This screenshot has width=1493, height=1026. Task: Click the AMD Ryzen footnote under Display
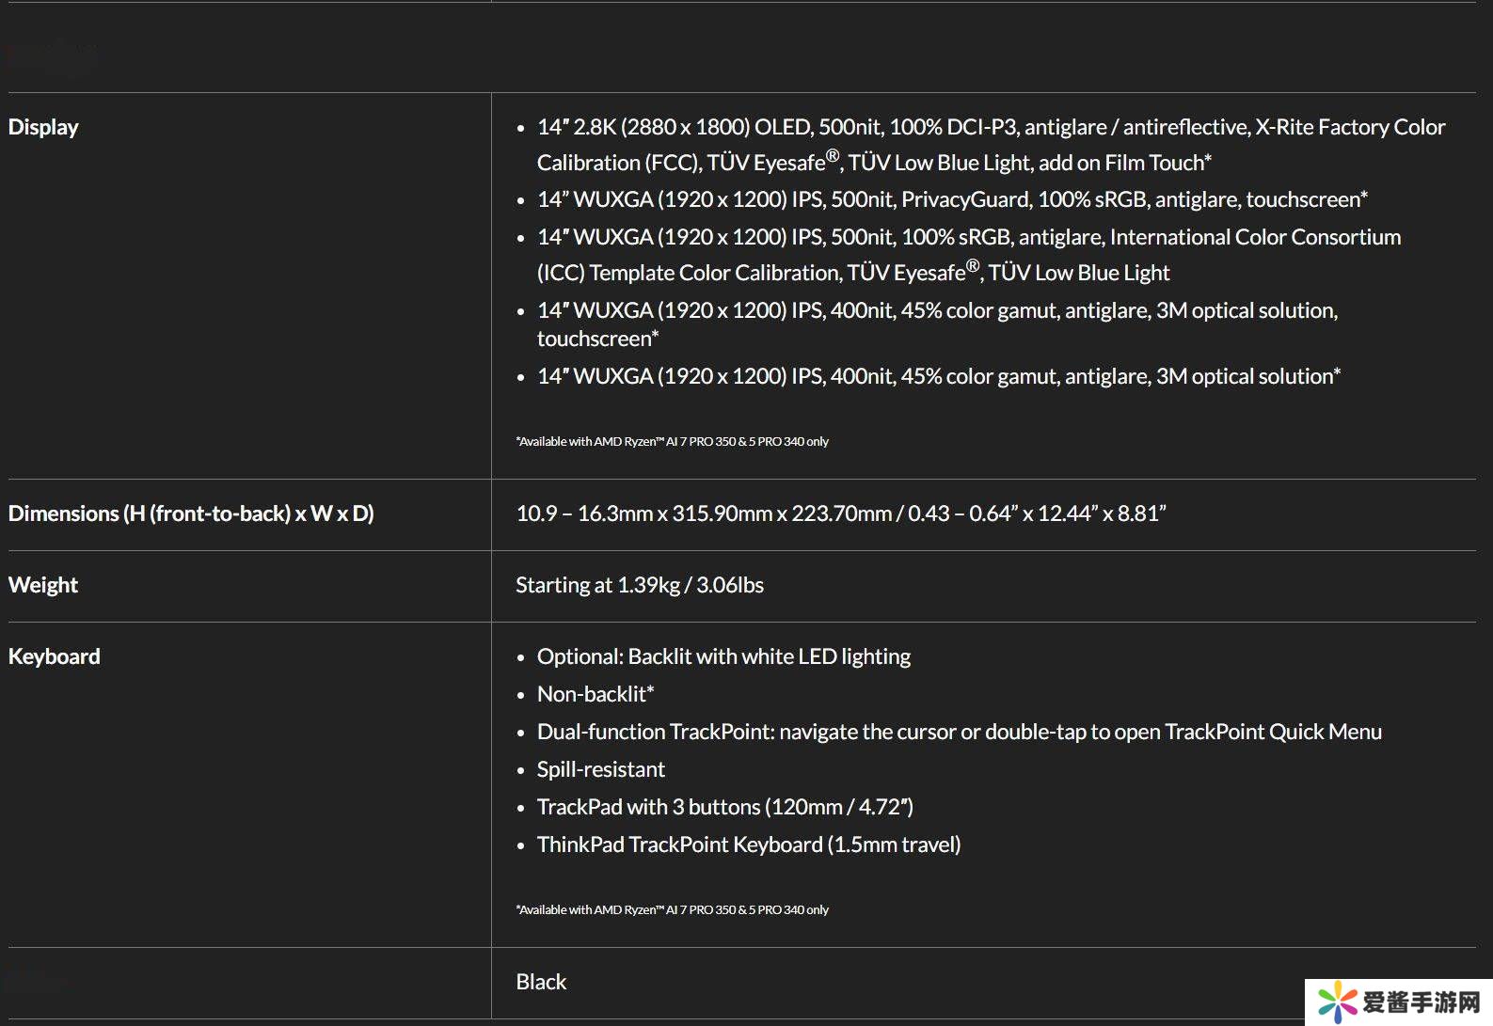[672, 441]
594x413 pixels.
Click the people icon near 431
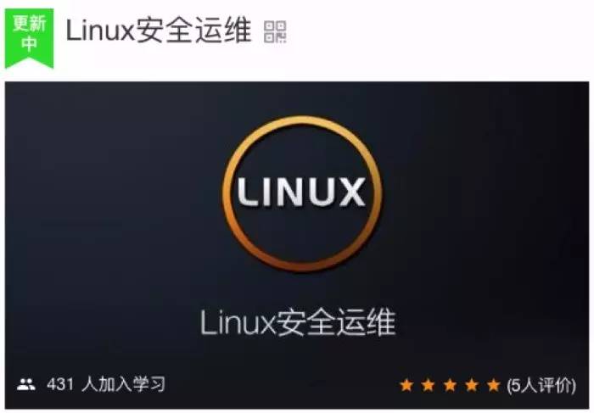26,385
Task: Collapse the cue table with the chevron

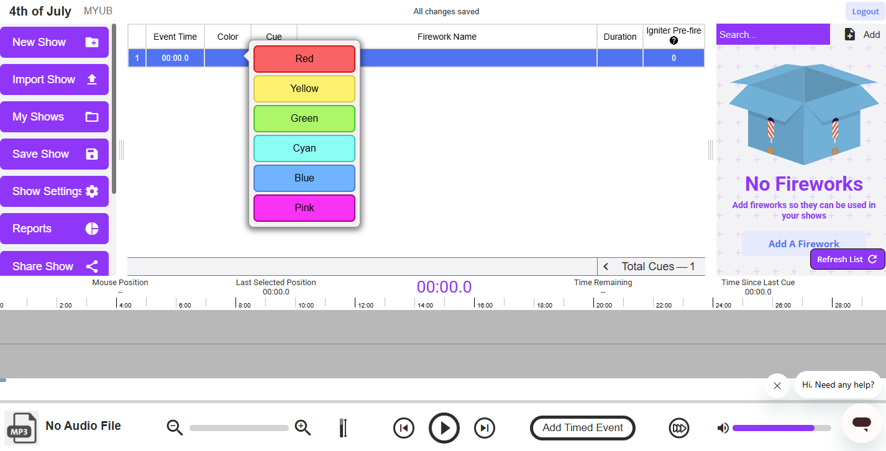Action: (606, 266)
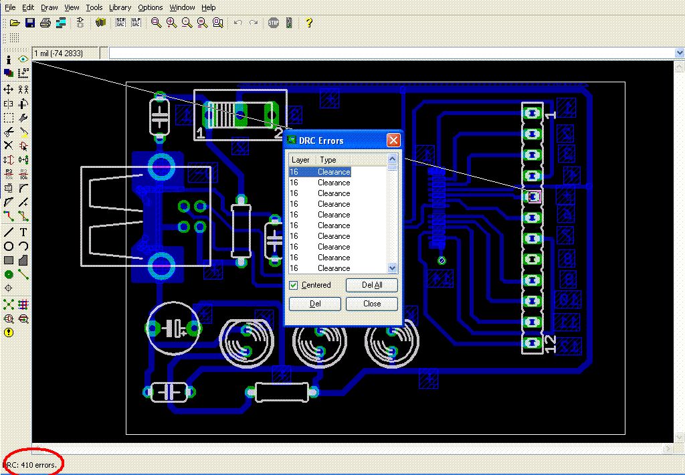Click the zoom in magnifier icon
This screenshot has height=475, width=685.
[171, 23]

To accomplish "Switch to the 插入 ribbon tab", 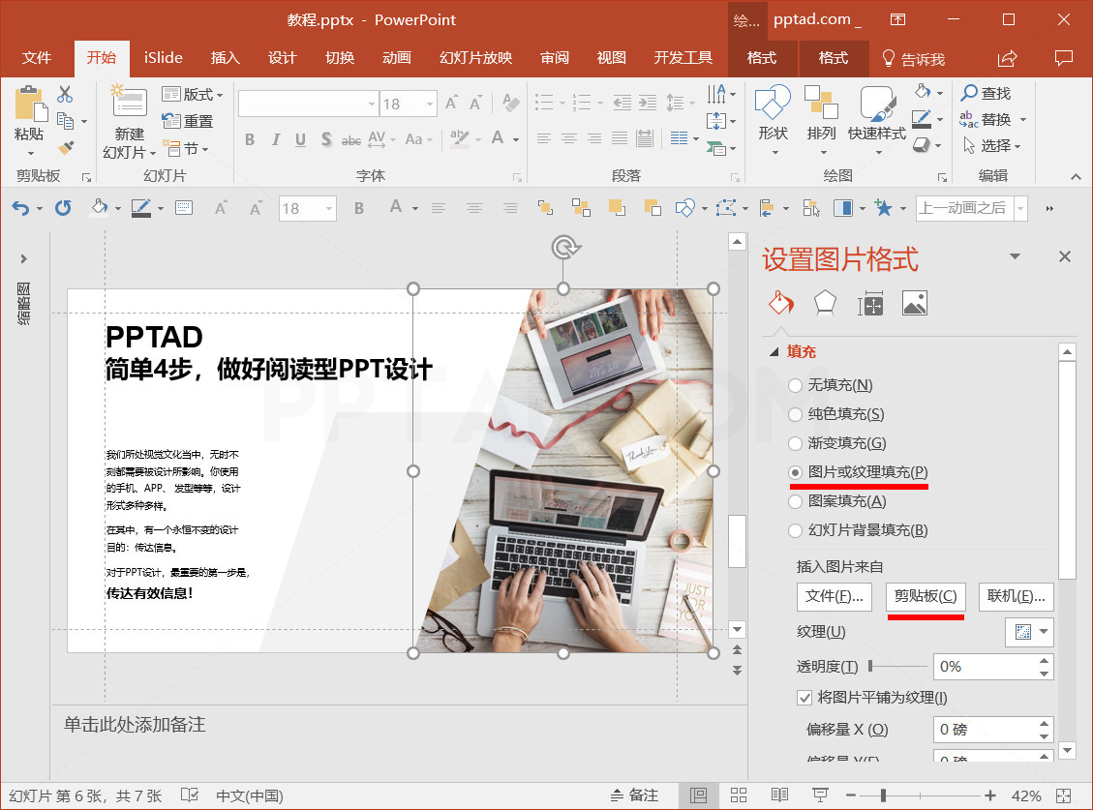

------

• [BRIEF]: Output every entry exactly. Pictures stay out.

• [ANSWER SECTION]:
This screenshot has width=1493, height=1026. Task: Click the AMD Ryzen footnote under Display
[672, 441]
594x413 pixels.
Click the people icon near 431
26,385
Task: Collapse the cue table with the chevron

Action: (606, 266)
Click the zoom in magnifier icon
This screenshot has height=475, width=685.
[171, 23]

To accomplish "Switch to the 插入 ribbon tab", 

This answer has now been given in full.